Canvassers at the Fund for the Public Interest, a fundraising group affiliated with progressive organizations including the ACLU, Human Rights Campaign, Sierra Club, and Planned Parenthood, have accused management of interfering with their attempt to unionize. The Huffington Post reports that the Fund closed a North Carolina office less than a month after workers there announced they had organized. Organizers said the union campaign was motivated by working conditions including “unfair and unpredictable pay, unreasonable quotas, and punishing schedules.” Fundraisers in the Chapel Hill office were required to bring in the equivalent of $160 to $175 per day every week in order to make $9.50 an hour. Those who missed the quota would have their pay cut to $7.25 an hour for one week, and would be automatically fired for not meeting the quota for two weeks in a row or three nonconsecutive weeks in a single year. In a previous 2006 class action lawsuit, the Fund was called “the liberal sweatshop” for failing to pay minimum wage, dodging overtime, and preventing workers from taking adequate breaks.

Professors from across the country signed a letter calling on the U.S. Senate to support AB5, a law that would force gig economy giants like Uber and Lyft to classify its workers as employees instead of independent contractors. The signatories oppose attempts to carve platform gig workers out of AB5, which would make employee status the default under state law, and Dynamex, a California Supreme Court decision. “Any carveout based on the question of whether work is ‘gig work’ or a related question of whether the putative employer is a ‘platform’ or ‘technology company’ is a category mistake for employment and labor law purposes,” the letter said.

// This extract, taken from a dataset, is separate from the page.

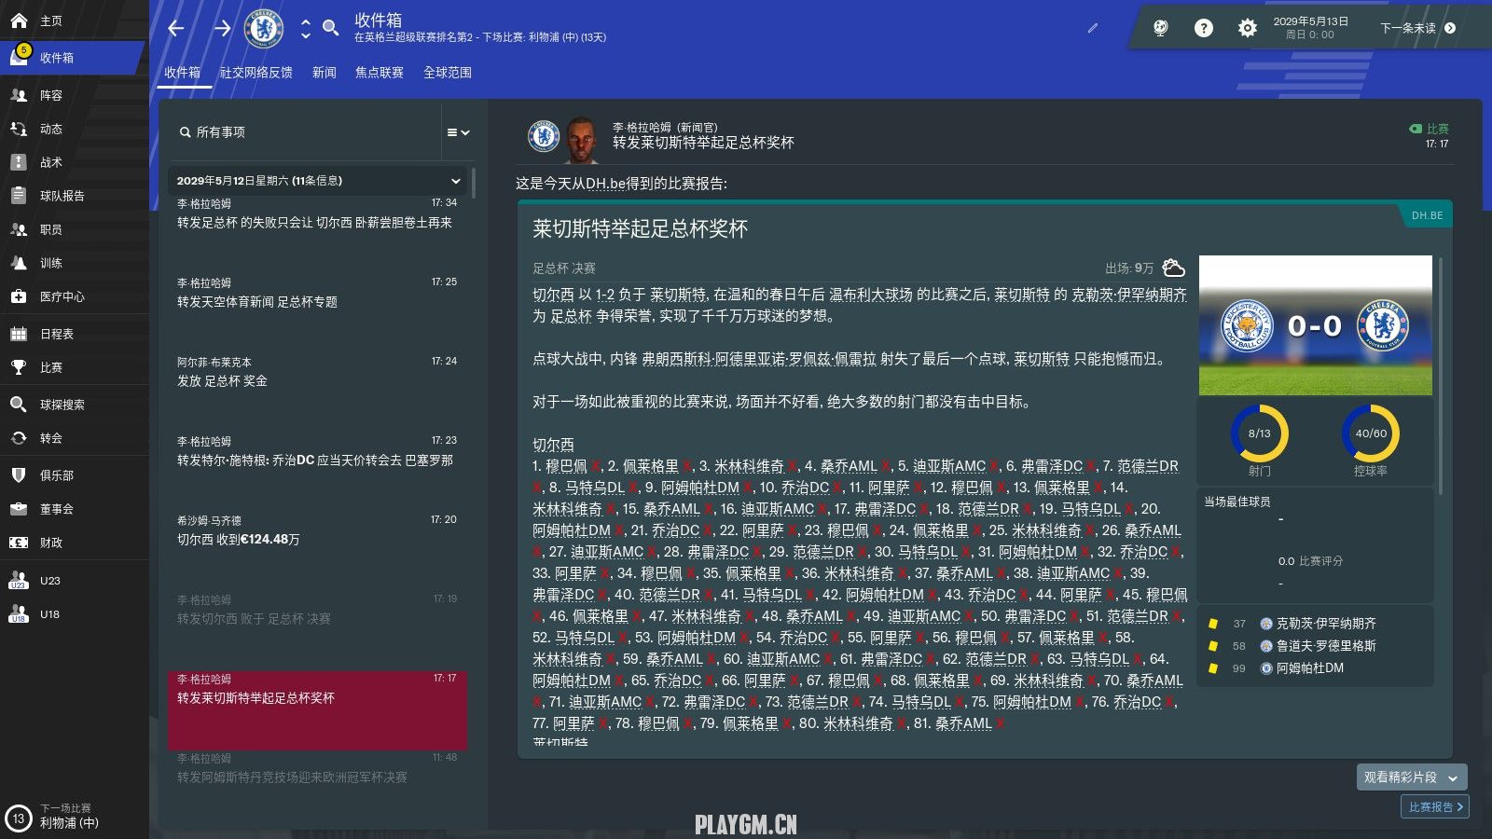Click 下一条未读 button
The width and height of the screenshot is (1492, 839).
(x=1416, y=28)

The letter, drafted by UC Hastings law professor Veena Dubal, was submitted to the California governor, Senate president, and Assembly speaker. Meanwhile, former U.S. Senator Barbara Boxer, who was “hired by Lyft to advise them on meeting the challenges of the gig economy,” wrote in the San Francisco Chronicle, “Switching to an employee model will mean far fewer opportunities to drive. For many drivers, the lack of flexibility will put driving out of reach completely.”

In June, the BlueGreen Alliance, a national coalition of six major environmental organizations and eight unions, including SEIU, USW, CWA, and AFT, published a report with their vision for collective action on climate change entitled “Solidarity for Climate Action.” In In These Times, Rachel Cohen summarized the plan, the tensions within it, and its significance for a potential Green New Deal. For example, while the BlueGreen Alliance’s statement endorses reducing carbon dioxide emissions, it does not advocate ending the fossil fuel industry itself, even though many climate groups say it is necessary. In addition, carbon capture, “perhaps the most polarizing policy” endorsed by the Alliance, is supported by most of the labor movement and the Intergovernmental Panel on Climate Change, but is largely rejected by environmentalists as costly and ineffective. The United Mine Workers, not a member of the Alliance, agreed with the report’s endorsement of carbon capture technology, but critiqued it as not specific enough when it comes to defining what a “just transition” means for workers displaced by a greener economy.